37330266 1126281217544355 6204287126171811840 nAYUDA A LA IGLESIA NECESITADA (ACN)

Julieta Appendini*

Nicaragua hoy vive una problemática sociopolítica difícil ante la inconformidad del pueblo por las reformas de seguridad social que se presentaron en abril pasado. Esta situación generó represión policial que ha dejado alrededor de 320 muertos, más de 1,300 heridos y de 500 detenidos. La mayoría de la ciudadanía exige la salida del Presidente Daniel Ortega, a quien lo acusan de instaurar, con su esposa Rosario Murillo, una dictadura marcada por la corrupción y el nepotismo.

Ante esta situación, una vez más la Iglesia es mediadora en busca de la paz. Los Obispos nicaragüenses están asumiendo un papel fundamental en esta crisis.

En un principio, el Gobierno pidió a la Iglesia que fuera mediadora. Y así lo hizo. Pero como ésta no puede mostrarse neutral ante la violencia y la injusticia que están sufriendo los nicaragüenses, las autoridades gubernamentales han reaccionado atacando y amenazando de muerte a sacerdotes y Obispos.

En días pasados en Diriamba, una ciudad de Carazo, fueron agredidos el Cardenal Leopoldo Brenes, Arzobispo de Managua, Monseñor Silvio Báez, Obispo Auxiliar de esa misma Arquidiócesis y el Nuncio Apostólico, Mons. Waldemar Stanislaw Sommertag, a pesar de ello, han decidido seguir adelante como intermediarios en el Diálogo Nacional para encontrar una solución pacífica a la crisis sociopolítica.

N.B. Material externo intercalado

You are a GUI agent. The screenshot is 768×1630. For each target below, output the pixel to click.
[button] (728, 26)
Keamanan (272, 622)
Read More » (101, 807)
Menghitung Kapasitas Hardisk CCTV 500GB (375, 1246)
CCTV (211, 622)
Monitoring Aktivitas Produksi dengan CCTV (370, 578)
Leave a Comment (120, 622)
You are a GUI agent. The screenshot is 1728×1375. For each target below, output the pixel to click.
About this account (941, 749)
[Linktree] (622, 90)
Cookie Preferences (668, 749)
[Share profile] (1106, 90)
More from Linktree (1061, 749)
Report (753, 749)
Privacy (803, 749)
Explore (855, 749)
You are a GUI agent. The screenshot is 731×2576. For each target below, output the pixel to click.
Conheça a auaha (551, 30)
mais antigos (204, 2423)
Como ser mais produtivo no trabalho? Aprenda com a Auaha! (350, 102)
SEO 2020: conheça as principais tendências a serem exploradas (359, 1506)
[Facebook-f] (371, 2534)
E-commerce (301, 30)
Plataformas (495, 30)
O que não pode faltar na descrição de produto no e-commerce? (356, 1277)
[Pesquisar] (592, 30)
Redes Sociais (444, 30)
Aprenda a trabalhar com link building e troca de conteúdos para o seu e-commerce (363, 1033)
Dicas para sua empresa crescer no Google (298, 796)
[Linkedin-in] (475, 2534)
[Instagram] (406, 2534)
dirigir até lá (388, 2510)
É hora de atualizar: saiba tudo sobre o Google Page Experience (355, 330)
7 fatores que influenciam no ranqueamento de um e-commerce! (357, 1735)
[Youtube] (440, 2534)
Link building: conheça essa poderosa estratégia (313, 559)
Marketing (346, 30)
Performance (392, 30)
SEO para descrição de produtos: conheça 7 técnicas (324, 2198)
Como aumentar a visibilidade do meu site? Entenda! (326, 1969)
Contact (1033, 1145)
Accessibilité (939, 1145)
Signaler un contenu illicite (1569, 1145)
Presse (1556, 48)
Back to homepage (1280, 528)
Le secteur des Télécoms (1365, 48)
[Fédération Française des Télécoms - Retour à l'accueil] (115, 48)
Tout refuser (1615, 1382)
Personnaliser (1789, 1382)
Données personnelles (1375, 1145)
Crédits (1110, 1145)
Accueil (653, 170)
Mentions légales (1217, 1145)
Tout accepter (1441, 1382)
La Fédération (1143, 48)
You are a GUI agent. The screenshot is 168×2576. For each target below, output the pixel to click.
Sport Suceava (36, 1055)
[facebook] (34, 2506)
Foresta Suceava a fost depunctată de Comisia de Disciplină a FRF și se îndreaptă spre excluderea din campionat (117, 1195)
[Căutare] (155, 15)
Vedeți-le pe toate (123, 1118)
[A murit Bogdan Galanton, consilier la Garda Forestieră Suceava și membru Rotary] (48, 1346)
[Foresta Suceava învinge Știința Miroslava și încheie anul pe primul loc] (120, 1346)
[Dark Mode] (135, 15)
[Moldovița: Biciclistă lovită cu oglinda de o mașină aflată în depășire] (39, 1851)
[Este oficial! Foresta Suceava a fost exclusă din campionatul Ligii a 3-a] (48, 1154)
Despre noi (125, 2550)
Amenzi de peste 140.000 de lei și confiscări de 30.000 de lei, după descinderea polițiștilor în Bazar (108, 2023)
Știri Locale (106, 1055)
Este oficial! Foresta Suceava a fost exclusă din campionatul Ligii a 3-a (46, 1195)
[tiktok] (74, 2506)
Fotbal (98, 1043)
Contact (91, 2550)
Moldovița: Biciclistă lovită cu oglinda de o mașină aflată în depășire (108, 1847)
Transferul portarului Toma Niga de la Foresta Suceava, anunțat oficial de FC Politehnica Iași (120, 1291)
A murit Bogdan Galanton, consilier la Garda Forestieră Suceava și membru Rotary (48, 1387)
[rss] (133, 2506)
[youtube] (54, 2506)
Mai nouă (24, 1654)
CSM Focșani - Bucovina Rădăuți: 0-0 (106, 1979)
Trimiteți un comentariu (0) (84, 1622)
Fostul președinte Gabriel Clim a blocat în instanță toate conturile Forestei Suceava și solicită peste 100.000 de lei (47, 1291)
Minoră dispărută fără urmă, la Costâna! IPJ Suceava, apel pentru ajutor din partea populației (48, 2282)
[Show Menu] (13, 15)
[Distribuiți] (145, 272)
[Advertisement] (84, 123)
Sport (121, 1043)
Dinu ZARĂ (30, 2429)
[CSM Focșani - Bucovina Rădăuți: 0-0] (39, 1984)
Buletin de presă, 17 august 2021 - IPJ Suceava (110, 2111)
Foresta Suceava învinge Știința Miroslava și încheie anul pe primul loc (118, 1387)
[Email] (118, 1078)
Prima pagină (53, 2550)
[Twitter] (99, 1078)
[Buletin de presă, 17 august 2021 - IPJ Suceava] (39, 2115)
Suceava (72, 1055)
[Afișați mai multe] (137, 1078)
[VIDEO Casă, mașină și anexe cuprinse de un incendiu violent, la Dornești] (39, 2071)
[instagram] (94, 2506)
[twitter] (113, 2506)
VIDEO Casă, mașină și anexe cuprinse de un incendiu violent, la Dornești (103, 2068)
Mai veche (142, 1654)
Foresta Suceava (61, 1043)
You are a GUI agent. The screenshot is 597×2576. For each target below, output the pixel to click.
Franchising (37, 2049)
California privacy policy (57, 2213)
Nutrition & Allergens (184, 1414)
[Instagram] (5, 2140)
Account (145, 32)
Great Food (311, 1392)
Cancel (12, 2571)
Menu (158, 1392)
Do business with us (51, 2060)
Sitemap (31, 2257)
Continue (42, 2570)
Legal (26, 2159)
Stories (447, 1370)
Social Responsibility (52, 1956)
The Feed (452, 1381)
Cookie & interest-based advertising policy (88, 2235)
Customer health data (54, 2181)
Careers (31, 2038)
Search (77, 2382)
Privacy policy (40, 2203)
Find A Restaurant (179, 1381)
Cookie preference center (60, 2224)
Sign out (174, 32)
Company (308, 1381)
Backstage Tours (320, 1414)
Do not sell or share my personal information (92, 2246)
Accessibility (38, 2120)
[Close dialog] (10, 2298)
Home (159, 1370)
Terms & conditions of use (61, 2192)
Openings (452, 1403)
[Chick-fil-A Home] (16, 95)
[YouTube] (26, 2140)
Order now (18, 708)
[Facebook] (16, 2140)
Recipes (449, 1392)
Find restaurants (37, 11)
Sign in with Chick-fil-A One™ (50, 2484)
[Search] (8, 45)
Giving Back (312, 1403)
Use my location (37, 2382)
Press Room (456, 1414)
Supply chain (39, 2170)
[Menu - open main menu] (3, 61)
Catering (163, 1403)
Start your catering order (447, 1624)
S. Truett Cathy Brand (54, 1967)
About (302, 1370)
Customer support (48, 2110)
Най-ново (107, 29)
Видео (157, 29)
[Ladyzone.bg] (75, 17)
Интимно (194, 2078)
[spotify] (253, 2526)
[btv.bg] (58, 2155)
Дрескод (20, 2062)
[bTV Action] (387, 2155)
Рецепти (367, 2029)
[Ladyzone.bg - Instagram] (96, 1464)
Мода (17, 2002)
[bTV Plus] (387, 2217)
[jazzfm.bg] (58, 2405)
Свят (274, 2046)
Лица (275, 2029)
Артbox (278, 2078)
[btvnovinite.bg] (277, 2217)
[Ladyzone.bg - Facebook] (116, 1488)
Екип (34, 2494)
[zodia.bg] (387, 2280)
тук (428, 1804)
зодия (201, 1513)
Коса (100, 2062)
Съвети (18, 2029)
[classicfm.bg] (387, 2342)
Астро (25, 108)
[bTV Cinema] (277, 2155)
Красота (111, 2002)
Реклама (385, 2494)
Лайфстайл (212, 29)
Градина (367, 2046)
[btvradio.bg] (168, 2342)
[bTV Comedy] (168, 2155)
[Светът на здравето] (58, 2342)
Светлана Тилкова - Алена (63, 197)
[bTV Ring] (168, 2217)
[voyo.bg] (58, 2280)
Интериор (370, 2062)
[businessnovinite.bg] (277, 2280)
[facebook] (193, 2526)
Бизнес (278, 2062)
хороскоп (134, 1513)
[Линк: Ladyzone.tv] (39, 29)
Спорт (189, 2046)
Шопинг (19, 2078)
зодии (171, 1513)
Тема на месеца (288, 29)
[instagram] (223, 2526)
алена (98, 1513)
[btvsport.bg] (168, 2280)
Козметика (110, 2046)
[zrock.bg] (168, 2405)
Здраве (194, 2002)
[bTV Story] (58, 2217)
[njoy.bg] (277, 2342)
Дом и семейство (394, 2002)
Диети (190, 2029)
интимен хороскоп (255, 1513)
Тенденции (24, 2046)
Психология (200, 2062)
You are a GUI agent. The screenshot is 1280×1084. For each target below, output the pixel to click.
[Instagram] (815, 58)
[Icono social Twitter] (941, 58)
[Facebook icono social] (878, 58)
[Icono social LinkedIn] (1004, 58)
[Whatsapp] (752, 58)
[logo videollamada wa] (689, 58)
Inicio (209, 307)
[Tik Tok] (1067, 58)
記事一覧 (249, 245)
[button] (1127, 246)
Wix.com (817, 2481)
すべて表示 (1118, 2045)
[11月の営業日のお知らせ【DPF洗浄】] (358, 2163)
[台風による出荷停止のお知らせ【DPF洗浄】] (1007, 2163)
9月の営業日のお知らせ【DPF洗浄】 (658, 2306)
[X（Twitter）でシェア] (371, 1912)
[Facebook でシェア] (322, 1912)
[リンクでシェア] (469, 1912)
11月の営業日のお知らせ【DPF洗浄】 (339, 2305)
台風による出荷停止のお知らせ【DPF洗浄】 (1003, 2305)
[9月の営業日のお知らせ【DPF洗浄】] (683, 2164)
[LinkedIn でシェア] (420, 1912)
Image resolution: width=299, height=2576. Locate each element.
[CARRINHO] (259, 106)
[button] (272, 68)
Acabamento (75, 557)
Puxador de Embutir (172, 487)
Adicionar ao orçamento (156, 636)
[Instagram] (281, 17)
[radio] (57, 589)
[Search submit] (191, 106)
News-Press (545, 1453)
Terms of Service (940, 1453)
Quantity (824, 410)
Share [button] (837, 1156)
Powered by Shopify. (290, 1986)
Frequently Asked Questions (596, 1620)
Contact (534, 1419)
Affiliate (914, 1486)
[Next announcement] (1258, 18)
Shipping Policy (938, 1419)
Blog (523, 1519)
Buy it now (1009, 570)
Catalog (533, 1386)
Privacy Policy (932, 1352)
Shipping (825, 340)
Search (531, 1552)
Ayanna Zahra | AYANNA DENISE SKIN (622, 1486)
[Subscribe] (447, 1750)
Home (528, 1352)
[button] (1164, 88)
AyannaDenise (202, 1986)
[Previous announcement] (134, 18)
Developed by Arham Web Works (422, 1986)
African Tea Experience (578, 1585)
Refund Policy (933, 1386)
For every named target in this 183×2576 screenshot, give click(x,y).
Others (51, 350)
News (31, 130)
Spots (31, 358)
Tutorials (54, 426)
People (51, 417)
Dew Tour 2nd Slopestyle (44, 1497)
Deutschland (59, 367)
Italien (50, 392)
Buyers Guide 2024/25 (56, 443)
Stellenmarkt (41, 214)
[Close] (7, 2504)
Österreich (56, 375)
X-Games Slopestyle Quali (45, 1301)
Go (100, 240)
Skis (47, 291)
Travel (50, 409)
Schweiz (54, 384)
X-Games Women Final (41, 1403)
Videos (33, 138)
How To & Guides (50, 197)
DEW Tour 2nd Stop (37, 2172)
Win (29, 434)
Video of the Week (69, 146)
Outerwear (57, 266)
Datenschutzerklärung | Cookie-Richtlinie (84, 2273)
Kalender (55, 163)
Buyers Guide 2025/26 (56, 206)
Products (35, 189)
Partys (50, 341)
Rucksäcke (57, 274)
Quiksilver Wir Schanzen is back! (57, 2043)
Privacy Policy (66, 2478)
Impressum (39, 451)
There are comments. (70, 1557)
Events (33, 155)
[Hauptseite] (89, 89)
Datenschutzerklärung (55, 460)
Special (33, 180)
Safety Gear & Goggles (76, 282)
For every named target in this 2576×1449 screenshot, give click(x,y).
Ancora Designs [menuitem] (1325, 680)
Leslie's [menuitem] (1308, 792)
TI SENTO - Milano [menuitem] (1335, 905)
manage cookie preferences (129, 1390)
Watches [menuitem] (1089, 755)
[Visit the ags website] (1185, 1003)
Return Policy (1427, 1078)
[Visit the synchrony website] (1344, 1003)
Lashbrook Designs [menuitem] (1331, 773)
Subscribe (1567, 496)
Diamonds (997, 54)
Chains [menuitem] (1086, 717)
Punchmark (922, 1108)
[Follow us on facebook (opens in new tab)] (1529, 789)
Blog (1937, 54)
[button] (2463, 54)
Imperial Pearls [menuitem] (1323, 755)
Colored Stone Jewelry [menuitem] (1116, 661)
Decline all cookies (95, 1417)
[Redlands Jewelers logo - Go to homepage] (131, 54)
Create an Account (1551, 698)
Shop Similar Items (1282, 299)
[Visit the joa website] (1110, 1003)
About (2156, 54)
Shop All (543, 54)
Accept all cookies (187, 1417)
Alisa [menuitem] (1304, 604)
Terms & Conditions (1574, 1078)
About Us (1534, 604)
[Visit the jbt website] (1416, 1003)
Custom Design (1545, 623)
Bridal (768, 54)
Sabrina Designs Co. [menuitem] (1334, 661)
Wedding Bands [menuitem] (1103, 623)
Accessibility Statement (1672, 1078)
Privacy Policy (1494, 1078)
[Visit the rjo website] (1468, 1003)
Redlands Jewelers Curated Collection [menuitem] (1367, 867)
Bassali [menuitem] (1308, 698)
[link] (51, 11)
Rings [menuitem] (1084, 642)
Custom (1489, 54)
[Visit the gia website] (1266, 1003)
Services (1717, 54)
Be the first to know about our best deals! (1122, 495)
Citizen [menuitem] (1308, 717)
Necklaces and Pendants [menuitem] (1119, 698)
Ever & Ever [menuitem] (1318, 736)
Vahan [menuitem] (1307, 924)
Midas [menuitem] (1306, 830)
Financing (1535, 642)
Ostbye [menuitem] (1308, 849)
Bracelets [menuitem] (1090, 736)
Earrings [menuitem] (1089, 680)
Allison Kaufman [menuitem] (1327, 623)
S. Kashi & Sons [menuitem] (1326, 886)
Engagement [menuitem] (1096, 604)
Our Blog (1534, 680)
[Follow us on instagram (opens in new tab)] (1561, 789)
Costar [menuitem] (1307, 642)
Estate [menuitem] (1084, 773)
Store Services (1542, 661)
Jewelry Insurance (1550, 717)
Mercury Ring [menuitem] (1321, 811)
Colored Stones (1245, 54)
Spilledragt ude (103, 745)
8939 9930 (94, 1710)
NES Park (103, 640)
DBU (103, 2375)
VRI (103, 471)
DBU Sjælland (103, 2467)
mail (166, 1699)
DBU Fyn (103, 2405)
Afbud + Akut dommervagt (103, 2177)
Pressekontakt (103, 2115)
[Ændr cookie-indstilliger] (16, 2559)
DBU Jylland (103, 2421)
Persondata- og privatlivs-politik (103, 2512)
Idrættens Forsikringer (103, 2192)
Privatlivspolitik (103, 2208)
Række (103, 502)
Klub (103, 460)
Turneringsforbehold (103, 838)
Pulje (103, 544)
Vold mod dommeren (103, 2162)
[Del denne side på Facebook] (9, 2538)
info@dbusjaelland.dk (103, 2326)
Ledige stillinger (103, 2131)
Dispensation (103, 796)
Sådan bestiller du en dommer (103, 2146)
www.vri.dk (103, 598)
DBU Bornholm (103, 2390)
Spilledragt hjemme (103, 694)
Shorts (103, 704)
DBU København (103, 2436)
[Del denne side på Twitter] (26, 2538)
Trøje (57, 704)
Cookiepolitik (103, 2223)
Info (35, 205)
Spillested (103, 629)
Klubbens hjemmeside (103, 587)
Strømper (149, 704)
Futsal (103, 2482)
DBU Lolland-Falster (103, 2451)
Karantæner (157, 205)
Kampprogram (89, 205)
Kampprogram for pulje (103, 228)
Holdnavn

Y es que la Conferencia Episcopal de Nicaragua decidió continuar como garante en este diálogo, puesto que impulsarlo es una manera de superar la violencia, por ello los Obispos, al acompañar este proceso, han pedido a los nicaragüenses tener fe y esperanza de que la paz se logre utilizando métodos pacíficos.

México ha sido de los países que han externado su apoyo a los prelados de ese país. Y desde el Vaticano, el Papa Francisco ha resaltado la necesidad de oración por ese amado pueblo y se unió a los esfuerzos que están cumpliendo las autoridades eclesiásticas del país y muchas personas de buena voluntad en su rol de testigos por la vía de la democracia en este proceso doloroso.

Desde ACN nos queremos unir en oración y en ayuda con este pueblo que tiene toda la voluntad encontrar prontamente la paz. ¡Qué así sea!